According to the bill, "offences like compelling a transgender person to beg, denial of access to a public place, physical and sexual abuse, etc, would attract up to two years’ imprisonment and a fine".

It makes no mention of reservation for transgender people, no mechanism for ensuring any alternative livelihood if they were to stop begging or sex work. If anything, as activist Madhu Bhushan said, this bill effectively criminalises transgender people, because it targets the livelihood that many are reliant upon.

“You have to empower them, not criminalise the entire system surrounding them. Then everybody becomes a potential criminal.”

Another protester, Sana, said, “This protest comes from my stomach. Whatever else you do, you have to feed the stomach.”

“According to this bill, we should go and live with our biological families, back in our villages,” said Malappa. “Many transgender people come out of the family and live in the guru/chela family. The (biological) family is where they face harassment. The village is where they are humiliated and driven out of. If they are forced to go back, they will be humiliated and driven out again.”

Another woman added, “The bill wants family reconciliation, but it discounts the reality – that families reject transgenders.”

Nothing in the bill mentions the families that transgender people recognise, the guru chela families.

On December 14, everywhere, there were black placards with white slogans. Car horns drowned out the clinking of multi-coloured bangles as fists were raised in protest. And above it all rose the reverberating shout - DhikkaraDhikkara (for shame, for shame). This was just one of a series of protests erupting across India against the Transgender Persons (Protection of Rights) Bill 2016. 

Eminent outfits like the WPath are urging the Indian government to withdraw the bill. A major problem with the bill, they state, is the screening committee which will supposedly decide who is a transgender. A committee with medical experts. 

Uma said, “Many doctors have no information about transgenders and it is not a part of their medical studies. Transgenders face a lot of health issues. But when they go to the doctor, the doctor becomes confused. They often just give us antibiotics.” 

The government’s spin is that the committee will help prove who transgender people are, so they can access benefits. But what are the consequences of this?

“Men murder transgender people, steal from us. What is your law doing? People can say anything about us and it goes viral without proof.
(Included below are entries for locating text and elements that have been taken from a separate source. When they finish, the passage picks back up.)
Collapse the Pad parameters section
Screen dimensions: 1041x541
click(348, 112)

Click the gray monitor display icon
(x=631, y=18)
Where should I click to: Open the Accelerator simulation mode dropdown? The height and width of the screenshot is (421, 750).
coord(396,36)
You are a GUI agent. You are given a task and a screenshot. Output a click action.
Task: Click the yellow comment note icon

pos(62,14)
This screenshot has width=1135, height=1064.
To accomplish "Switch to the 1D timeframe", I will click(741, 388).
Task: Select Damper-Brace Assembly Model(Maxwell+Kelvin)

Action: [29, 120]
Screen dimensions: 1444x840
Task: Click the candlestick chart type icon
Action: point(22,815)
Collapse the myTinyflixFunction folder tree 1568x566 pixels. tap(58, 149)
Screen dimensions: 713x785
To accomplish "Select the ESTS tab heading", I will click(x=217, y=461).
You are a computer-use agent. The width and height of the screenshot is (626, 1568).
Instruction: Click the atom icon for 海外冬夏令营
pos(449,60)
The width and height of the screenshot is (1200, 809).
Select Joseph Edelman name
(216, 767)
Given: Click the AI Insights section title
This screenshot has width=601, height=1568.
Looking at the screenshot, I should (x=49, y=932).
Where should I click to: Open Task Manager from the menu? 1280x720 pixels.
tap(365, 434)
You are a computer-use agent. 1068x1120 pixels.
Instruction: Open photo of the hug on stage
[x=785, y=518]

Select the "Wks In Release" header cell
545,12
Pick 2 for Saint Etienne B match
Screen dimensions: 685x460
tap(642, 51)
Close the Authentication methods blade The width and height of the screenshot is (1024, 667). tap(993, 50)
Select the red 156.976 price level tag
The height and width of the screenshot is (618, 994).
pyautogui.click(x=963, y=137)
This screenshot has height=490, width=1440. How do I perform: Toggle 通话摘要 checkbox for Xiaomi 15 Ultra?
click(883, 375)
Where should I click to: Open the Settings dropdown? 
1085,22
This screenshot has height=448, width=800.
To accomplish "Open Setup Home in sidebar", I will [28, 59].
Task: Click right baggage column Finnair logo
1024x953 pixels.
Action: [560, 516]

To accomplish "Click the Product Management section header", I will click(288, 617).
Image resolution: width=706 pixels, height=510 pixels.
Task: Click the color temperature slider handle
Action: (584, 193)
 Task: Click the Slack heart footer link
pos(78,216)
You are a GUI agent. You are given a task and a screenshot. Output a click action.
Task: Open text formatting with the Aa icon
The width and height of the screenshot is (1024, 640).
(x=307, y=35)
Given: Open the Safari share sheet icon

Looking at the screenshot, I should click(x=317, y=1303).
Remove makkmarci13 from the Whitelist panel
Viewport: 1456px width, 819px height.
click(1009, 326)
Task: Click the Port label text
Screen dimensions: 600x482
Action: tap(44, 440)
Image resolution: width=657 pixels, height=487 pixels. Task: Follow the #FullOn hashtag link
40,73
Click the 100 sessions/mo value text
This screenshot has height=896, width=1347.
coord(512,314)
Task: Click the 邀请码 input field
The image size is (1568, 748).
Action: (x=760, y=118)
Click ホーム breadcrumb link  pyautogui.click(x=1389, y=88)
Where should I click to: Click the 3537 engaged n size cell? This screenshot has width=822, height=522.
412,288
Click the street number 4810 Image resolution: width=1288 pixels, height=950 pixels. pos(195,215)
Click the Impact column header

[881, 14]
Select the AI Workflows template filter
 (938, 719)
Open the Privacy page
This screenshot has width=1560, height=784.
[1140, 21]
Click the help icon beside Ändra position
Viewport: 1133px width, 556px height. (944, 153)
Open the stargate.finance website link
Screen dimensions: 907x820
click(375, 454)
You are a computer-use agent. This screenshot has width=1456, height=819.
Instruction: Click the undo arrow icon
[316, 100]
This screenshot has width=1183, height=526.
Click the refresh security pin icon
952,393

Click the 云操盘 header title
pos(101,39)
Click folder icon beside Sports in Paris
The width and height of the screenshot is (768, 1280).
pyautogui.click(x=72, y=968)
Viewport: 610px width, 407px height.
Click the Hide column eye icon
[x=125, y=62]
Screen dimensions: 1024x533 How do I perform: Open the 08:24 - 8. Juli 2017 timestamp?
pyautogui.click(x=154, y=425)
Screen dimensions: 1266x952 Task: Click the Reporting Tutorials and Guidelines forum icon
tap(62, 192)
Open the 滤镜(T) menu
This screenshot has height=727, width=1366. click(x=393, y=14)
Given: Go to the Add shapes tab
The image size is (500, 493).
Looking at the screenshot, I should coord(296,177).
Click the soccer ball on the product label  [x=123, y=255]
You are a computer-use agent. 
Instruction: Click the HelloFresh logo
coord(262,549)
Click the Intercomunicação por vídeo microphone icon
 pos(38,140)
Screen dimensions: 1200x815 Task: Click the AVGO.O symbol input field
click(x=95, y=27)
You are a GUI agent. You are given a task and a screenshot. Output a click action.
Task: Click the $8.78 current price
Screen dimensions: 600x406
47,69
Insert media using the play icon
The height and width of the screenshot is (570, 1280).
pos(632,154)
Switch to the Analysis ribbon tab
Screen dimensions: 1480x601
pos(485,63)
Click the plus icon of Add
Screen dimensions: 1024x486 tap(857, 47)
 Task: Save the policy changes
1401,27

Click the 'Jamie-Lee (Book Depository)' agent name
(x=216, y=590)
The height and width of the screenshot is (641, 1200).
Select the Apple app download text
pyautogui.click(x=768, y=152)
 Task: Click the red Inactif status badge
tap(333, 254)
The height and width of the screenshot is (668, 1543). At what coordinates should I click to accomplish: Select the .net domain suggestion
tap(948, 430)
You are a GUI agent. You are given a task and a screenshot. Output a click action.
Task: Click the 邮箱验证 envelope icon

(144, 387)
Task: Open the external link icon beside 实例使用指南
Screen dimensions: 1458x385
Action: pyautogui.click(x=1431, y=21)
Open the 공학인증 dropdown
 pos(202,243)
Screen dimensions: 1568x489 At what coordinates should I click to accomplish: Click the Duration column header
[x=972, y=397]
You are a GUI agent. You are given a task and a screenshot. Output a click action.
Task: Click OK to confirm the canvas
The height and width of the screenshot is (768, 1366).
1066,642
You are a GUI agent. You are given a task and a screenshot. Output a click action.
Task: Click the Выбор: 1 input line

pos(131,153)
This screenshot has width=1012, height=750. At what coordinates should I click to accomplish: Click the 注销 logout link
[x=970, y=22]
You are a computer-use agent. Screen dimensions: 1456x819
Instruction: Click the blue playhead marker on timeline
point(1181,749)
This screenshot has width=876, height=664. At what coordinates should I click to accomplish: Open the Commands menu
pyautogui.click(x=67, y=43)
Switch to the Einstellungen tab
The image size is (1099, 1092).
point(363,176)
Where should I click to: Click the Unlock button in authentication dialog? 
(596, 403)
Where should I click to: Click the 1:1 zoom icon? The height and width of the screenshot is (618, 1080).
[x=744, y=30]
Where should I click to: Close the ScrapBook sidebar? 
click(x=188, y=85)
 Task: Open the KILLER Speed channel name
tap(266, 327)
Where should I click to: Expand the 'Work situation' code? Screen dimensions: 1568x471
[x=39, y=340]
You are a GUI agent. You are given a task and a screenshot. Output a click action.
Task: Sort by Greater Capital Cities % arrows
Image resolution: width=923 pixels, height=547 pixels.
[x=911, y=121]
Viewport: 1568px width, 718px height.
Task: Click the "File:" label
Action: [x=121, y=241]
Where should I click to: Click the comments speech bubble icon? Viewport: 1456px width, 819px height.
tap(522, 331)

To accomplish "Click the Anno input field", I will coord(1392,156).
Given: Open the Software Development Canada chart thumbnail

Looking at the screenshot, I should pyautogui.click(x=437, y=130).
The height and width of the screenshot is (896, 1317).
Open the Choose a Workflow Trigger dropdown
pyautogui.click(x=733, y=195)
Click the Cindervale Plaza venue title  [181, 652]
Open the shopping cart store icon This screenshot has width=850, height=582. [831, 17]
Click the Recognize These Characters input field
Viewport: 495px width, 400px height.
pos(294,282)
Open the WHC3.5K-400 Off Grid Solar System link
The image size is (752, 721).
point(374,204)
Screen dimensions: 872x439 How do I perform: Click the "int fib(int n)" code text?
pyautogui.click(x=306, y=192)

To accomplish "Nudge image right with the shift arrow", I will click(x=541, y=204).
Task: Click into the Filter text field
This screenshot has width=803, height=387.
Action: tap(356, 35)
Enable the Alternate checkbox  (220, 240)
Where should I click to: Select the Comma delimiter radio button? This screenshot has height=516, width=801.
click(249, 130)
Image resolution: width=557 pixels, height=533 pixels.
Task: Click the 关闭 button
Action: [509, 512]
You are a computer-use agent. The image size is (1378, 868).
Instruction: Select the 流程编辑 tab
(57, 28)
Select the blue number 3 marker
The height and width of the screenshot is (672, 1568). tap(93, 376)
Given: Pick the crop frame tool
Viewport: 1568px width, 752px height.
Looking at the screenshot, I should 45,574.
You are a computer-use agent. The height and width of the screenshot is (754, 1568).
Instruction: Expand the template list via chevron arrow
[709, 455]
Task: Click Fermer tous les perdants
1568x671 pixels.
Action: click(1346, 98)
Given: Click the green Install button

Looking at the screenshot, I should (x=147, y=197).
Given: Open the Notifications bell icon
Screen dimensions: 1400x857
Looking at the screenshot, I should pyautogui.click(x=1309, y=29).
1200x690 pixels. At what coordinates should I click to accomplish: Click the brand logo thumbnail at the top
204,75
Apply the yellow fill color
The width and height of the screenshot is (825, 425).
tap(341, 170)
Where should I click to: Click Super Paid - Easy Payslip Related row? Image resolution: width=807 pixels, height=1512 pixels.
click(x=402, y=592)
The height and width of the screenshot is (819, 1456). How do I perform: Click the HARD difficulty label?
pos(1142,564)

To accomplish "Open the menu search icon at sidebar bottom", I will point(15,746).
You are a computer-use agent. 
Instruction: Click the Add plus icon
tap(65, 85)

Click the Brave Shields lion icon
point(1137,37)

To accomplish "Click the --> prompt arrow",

That’s the harassment and violence we have to face just because someone said something. When it comes to us, people don’t go through a legal process to see what happened. We’re the ones who face the violence,” said Veena. 

Oddly enough, for a group that routinely faces violence without proof or the protection of the law, if this bill becomes a reality, it is the transgender people who will have to prove who they are to the law. 

“Even though we have [identity] cards now, no one looks at them. When I get on a bus, can I sit on the ladies seat? If I sit there, the woman sitting next will get up. In name, we are equal. But are we equal? Law is about equality, law is about rights - but it is not equality in practice. That is why we want our own law for our equality," Veena added. 

"It is not about other people getting to identify us. Where I live, what name I live under, who my leader is – all that information already exists. If there is a problem, the state can always pin us down. This identification card will only be used to harass us further," she signed off.